The Middletown Press (Middletown, CT)

Advocates: Budget caps could hurt social services

- By Keith M. Phaneuf

Social services advocates warned Thursday that a series of new caps in the state budget could dramatical­ly drain resources from education, other services for children, and local aid over the next decade.

Analysts for Connecticu­t Voices for Children, a New Haven-based policy research group, warned these caps could promote a shift in tax burdens from the wealthy to the middle class and poor.

“Our kids need to imagine a world where their success seems attainable,” Sharon Langer, interim executive director for Connecticu­t Voices, said at the group’s annual budget forum at the Capitol.

But while nurturing children is one of the state’s top priorities, she added, this goal “is seriously undermined by the way we budget.”

Langer and her colleagues honed in on four new fiscal restraints initially adopted through a bipartisan compromise in November 2017.

Not only are these caps “among the most restrictiv­e in the country,” they undermine fairness in a budget that long has been moving in the wrong direction, said Jamie Mills, director of fiscal policy for Connecticu­t Voices.

About 40 percent of the state’s budget in 1992 was dedicated to education, health care and other programs that affect children, while the ratio now is about 29 percent, Mills said.

Much of that deteriorat­ion is due to surging pension and other retirement benefit costs — a problem created by more than seven decades of inadequate state savings and one expected to grow much worse between now and the mid-2030s.

As this pension debt grows, these new budgetary caps will constrain overall spending, effectivel­y choking off resources for vital programs and services.

Besides new caps on spending and borrowing, legislator­s also enacted a “volatility” cap that forces the state to save excess income tax proceeds tied to capital gains and other investment income above a threshold level. Lawmakers can circumvent this cap, but only if 60 percent of the House and Senate vote to do so — a difficult bar to reach.

A fourth cap stipulates that lawmakers can appropriat­e only 99.5 percent of all estimated revenues, starting in 2020. The other one-half of 1 percent must be saved. This target gradually increases annually until 2 percent must be saved starting in 2026 and continuing at that level thereafter.

Collective­ly, these caps “reduce the Legislatur­e’s ability to make long-term plans,” said Liz McNichol, a senior budget fellow for the Center on Budget and Policy Priorities, a Washington, D.C.-based research center that worked with Connecticu­t Voices to analyze these fiscal restraints.

The volatility cap makes it very difficult to spend surging income tax receipts, even during a recession when the demand for social services typically is high, McNichol said.

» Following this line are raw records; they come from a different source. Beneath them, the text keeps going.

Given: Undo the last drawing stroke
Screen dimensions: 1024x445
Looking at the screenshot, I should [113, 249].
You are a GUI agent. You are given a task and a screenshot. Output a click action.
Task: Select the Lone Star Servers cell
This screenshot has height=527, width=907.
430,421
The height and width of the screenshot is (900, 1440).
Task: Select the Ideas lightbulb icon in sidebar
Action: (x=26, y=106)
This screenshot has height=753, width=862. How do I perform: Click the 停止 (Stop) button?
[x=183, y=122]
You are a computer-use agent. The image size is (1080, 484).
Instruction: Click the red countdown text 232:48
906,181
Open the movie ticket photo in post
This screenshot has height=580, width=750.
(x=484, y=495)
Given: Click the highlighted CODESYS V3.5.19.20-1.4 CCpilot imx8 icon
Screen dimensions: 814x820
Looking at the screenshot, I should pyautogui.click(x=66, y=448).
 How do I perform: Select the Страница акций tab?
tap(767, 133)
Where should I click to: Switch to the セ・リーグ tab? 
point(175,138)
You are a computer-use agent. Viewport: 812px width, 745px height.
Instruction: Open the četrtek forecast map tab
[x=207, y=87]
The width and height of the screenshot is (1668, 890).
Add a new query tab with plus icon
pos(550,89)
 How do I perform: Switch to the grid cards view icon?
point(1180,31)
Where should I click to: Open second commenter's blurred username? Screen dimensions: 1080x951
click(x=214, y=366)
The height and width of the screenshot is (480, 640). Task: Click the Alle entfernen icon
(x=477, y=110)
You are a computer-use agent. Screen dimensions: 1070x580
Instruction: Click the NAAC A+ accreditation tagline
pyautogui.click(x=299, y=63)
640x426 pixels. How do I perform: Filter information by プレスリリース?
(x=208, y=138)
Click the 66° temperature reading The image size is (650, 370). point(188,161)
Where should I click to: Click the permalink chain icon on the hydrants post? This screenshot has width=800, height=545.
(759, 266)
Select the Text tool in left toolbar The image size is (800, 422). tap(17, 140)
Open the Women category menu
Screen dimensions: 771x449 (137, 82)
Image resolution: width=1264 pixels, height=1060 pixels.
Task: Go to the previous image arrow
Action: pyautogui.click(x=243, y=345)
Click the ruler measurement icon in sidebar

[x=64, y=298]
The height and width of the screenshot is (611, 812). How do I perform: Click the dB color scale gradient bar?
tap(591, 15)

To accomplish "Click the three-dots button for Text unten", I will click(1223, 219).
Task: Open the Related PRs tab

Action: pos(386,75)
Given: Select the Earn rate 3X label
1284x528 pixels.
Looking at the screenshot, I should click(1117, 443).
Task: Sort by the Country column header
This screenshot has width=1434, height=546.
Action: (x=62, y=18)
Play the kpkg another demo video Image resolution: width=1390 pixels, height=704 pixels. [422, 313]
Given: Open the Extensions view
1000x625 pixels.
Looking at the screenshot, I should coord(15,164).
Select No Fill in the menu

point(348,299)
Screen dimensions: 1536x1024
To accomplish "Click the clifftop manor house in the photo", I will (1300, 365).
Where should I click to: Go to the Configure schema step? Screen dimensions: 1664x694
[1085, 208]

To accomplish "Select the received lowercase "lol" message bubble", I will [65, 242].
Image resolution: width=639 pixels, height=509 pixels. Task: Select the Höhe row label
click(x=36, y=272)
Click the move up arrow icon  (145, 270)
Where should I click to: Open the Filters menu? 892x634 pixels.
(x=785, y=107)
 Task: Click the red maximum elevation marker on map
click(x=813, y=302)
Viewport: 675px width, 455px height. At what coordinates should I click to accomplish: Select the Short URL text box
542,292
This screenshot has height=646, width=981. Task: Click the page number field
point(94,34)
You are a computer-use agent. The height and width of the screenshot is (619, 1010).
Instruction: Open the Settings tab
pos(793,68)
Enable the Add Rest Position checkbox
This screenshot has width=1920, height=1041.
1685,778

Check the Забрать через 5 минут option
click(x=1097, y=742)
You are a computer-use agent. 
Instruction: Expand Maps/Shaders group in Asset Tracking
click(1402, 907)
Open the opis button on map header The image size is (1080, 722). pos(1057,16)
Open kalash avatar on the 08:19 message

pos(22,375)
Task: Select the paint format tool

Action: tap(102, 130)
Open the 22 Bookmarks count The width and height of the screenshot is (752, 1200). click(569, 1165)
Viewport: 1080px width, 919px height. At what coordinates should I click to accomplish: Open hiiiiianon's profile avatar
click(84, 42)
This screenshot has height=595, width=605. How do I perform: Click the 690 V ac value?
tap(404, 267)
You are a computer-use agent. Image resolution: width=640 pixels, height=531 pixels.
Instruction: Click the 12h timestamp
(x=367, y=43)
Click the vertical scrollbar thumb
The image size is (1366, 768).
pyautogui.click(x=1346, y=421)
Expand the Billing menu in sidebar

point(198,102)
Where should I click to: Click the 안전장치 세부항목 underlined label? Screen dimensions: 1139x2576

It also may create “an incentive to raise taxes other than the income tax,” shifting tax burdens on low- and moderate-income households, McNichol added.

Here’s how

Connecticu­t’s income tax is more progressiv­e than its other levies, meaning those earning more pay at a higher rate. But if it becomes problemati­c to spend income tax receipts — because excess proceeds must be saved in the budget reserve — lawmakers might turn to the sales tax, which imposes the same rate on consumers regardless of their incomes.

State Comptrolle­r Kevin P. Lembo, who has advocated for greater savings in state budgeting for years, said the current system has less flexibilit­y than he originally envisioned.

Lembo had recommende­d a formula that would require a more gradual approach to savings, analyzing revenue trends over a 10-year period.

The current system mandates any income tax receipts tied to quarterly filings — which largely reflect capital gains and other investment earnings — in excess of $3.15 billion must be saved. That threshold number is adjusted annually to reflect growth in personal income.